We spent the afternoon outfitting Thomas and his men with hauberks, aketons, helmets, new swords and shields — and I gave them the pick of the best equipment in the armoury; also warm cloaks and cooking kit, horse gear, spare clothing and bedding. The next morning Goody provided each man with a cheese, a bag of onions, and several loaves of twice-baked bread that would keep for weeks. I gave Thomas a small purse of silver and a few final words: ‘Tell Robin that I shall come as soon as I have dealt with Nur and her women and made Westbury safe; and, Thomas…’
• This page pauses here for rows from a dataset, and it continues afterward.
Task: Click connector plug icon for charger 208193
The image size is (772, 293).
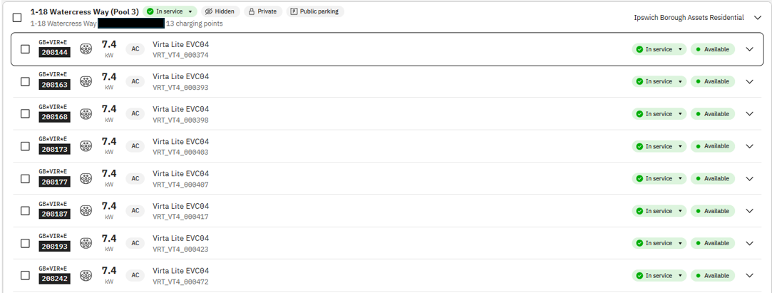Action: (x=86, y=243)
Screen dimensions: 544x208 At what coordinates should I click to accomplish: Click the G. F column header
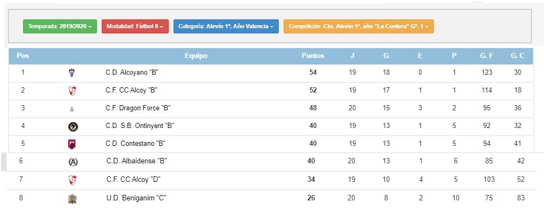486,56
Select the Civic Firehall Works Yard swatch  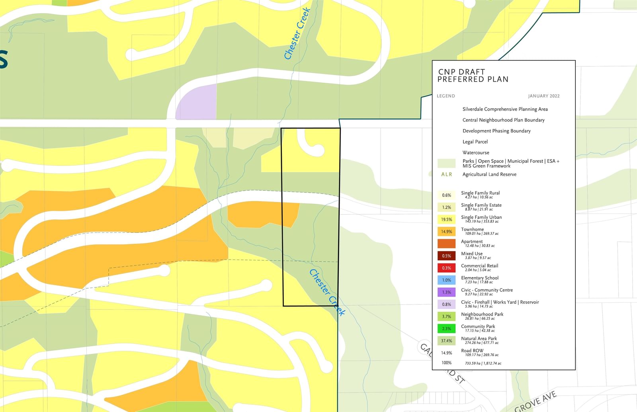coord(446,305)
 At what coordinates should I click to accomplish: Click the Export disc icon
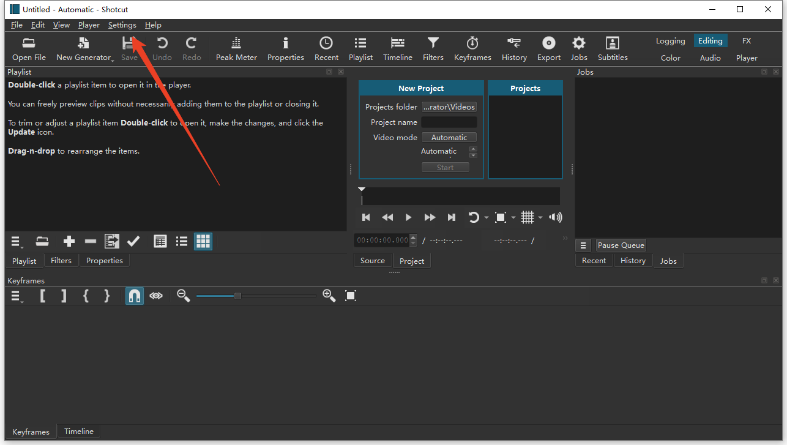click(x=548, y=49)
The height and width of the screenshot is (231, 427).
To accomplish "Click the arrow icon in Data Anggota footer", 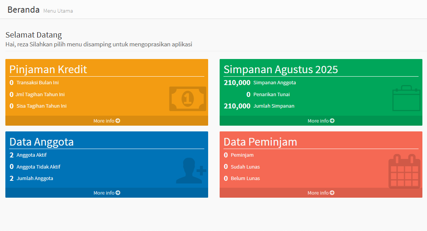I will pyautogui.click(x=118, y=193).
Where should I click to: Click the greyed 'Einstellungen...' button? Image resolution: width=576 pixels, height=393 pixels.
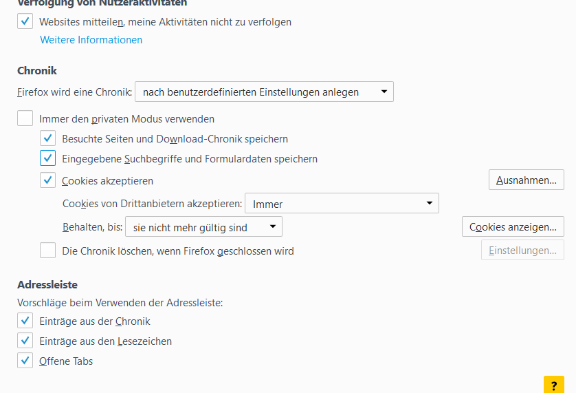[x=522, y=251]
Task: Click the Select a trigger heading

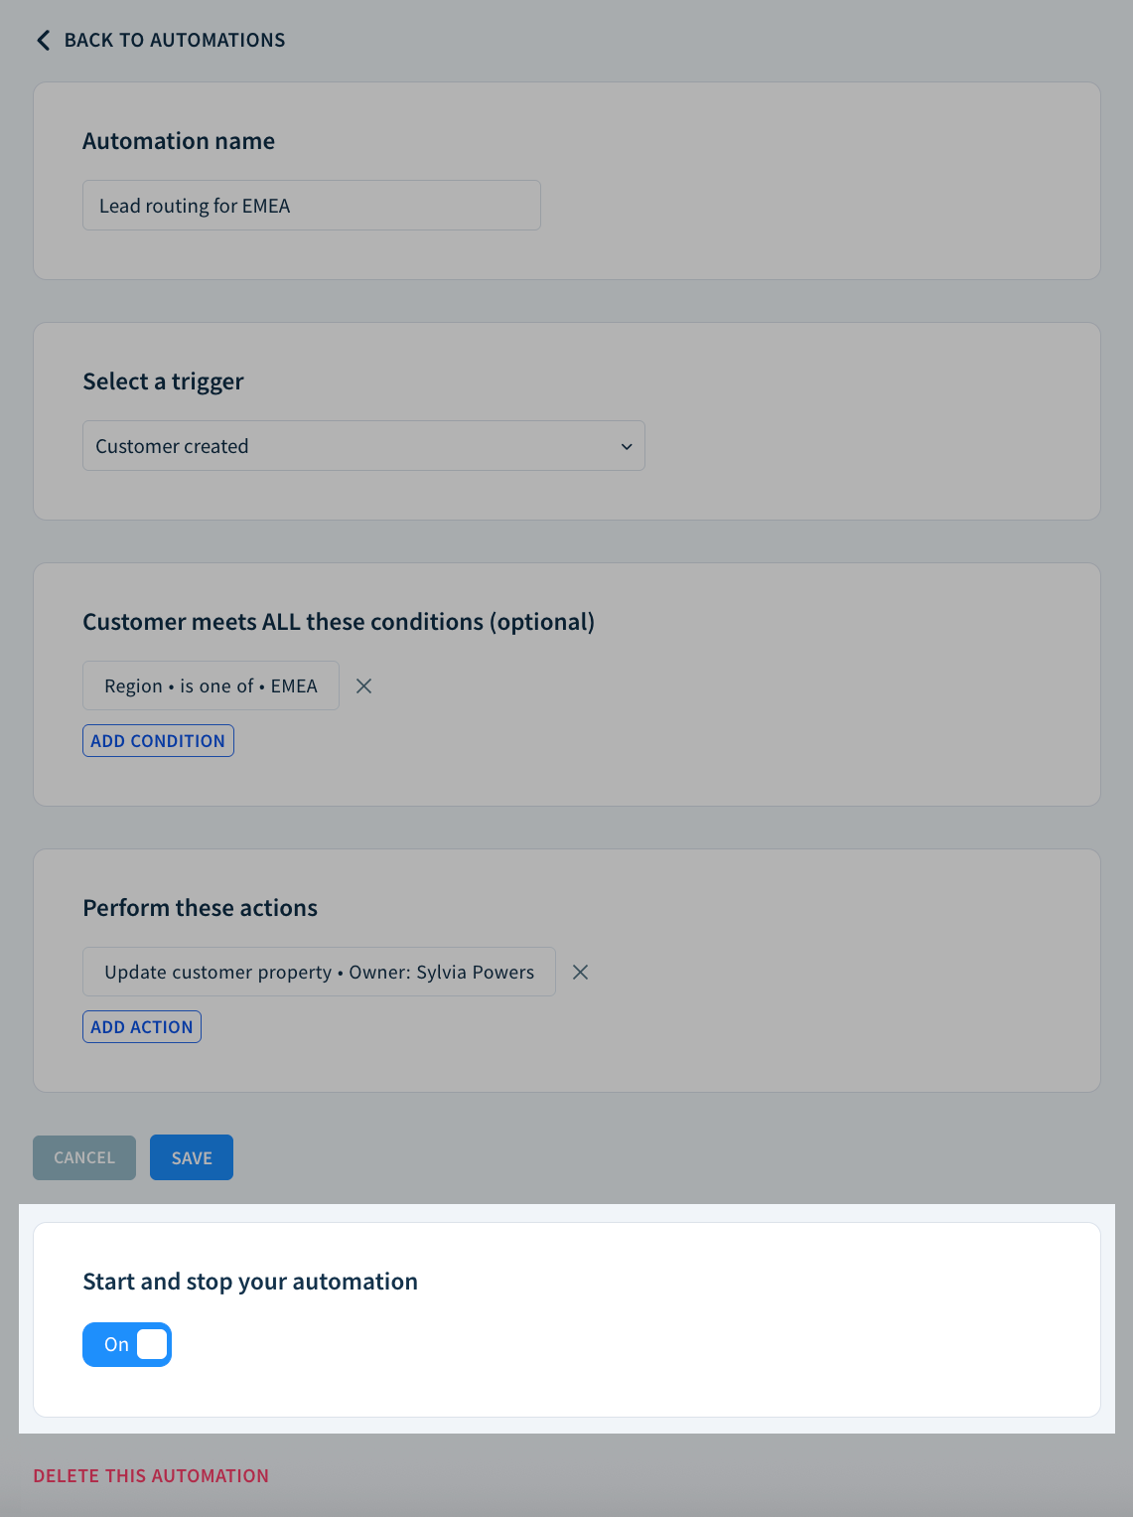Action: (x=162, y=381)
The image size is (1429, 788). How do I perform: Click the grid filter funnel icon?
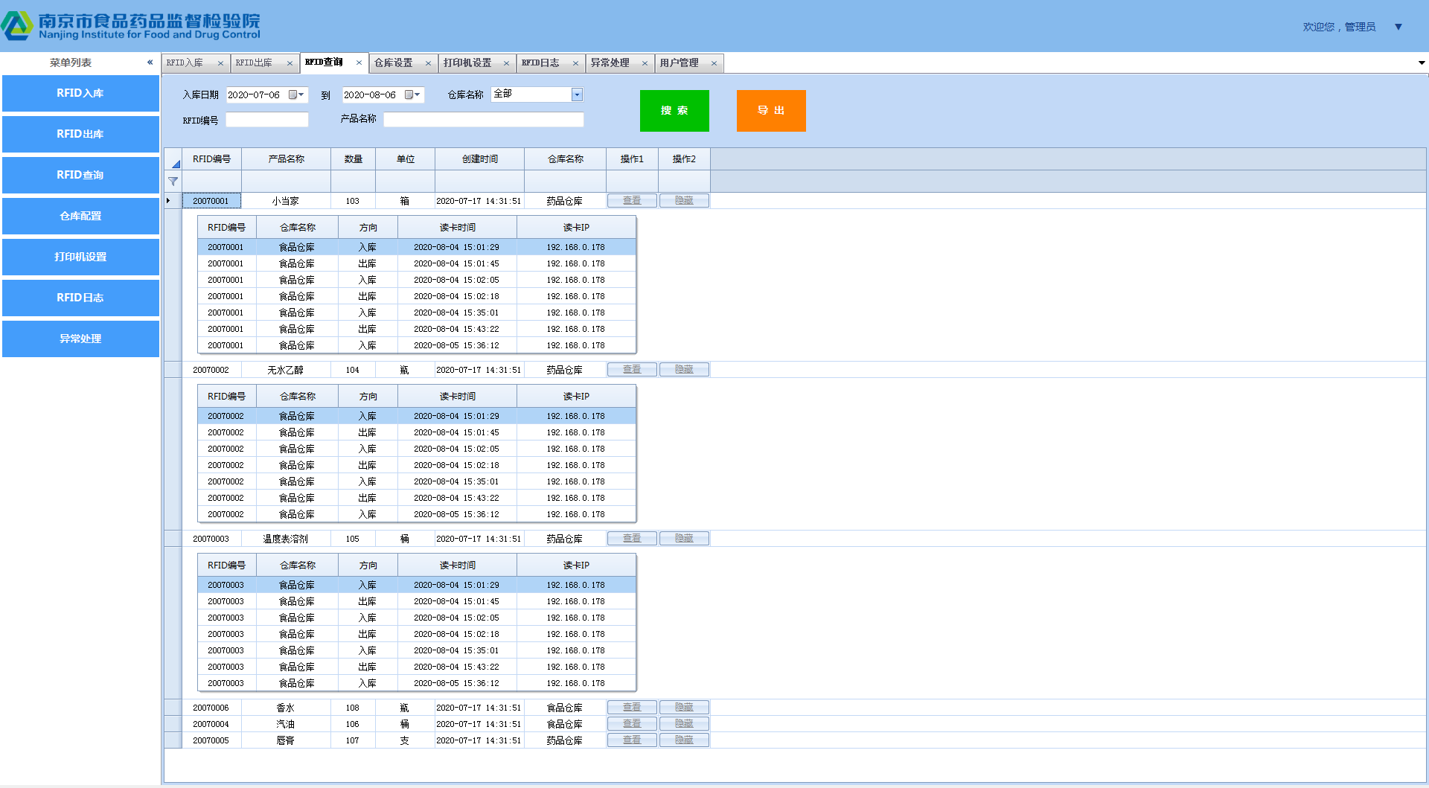173,182
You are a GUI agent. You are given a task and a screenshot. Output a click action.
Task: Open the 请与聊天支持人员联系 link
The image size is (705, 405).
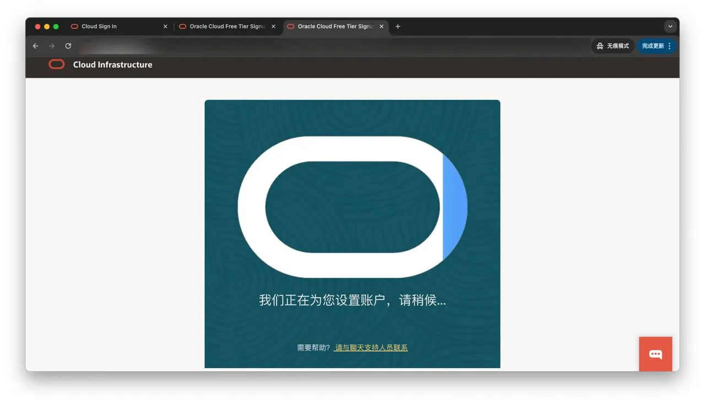click(x=371, y=348)
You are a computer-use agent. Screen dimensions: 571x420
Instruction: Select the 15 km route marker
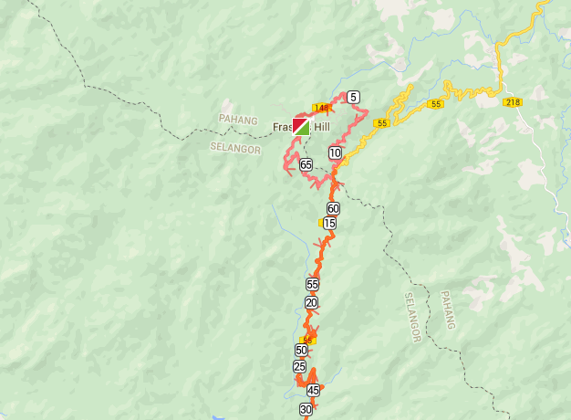click(x=329, y=223)
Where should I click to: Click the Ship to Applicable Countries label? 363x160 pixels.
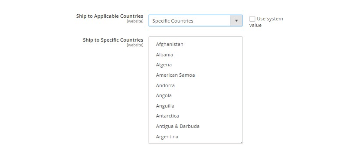tap(110, 16)
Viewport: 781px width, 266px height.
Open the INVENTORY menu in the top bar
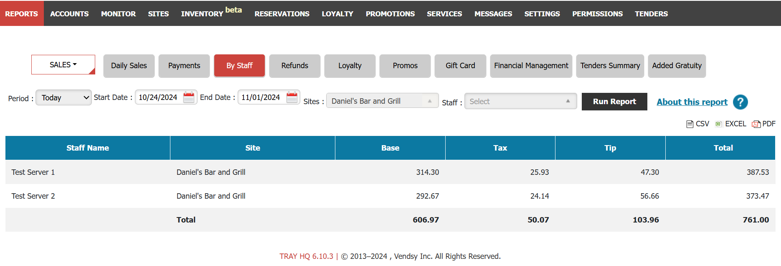tap(202, 14)
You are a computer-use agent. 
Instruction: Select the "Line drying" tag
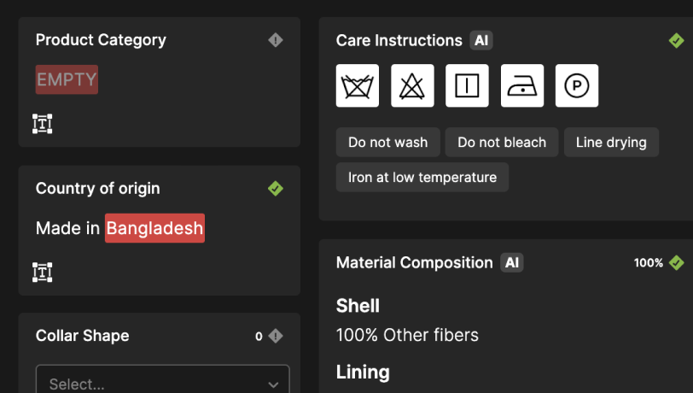tap(611, 143)
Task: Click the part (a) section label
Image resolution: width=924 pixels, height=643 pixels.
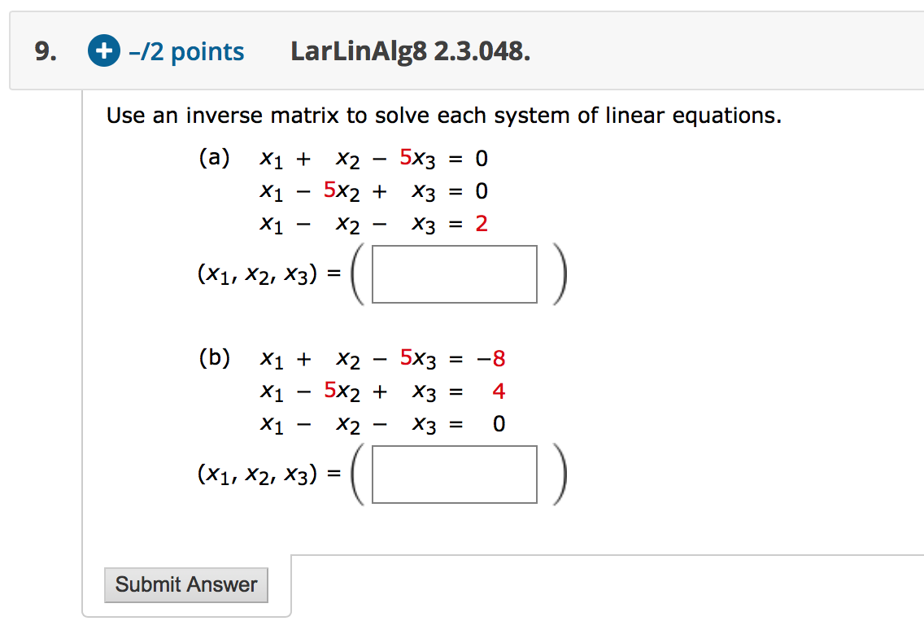Action: point(214,158)
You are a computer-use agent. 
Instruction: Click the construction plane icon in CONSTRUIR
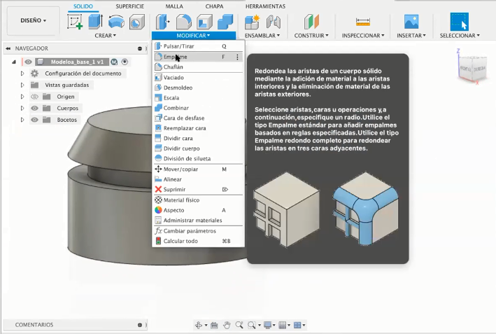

I paused and put a hand on his shoulder. ‘Be careful, Thomas, and for God’s sake don’t get yourself killed!’
My squire saluted, smiled, climbed on to his horse and, followed closely by his three men-at-arms, he clattered out of the big gate and embarked on the long road to war.
I was sad to see him go, but at the same time I could not deny a surge of pride. He was not my son, it was true, but Goody and I were both very fond of him; he was a fine young man — a man, I realized, no longer a boy.
I had cause to regret the loss of four of my fighting men not two days later.
It was the night of the full moon, and our rest was interrupted by the sound of drums. I had been sleeping, unusually for me at that time, and awoke with a sense of irritation and grievance rather than fear. I knew that it was Nur before I stepped out of the hall with Fidelity in my hand and crossed the courtyard to climb up to the walkway that ran around the inside of the palisade. I saw Goody emerging from her guest house, tousled, rubbing her eyes and wrapped in a woollen shawl, as I hurried up the steps to the cloaked figure of the man-at-arms, a young fellow called Kit, waiting at the top.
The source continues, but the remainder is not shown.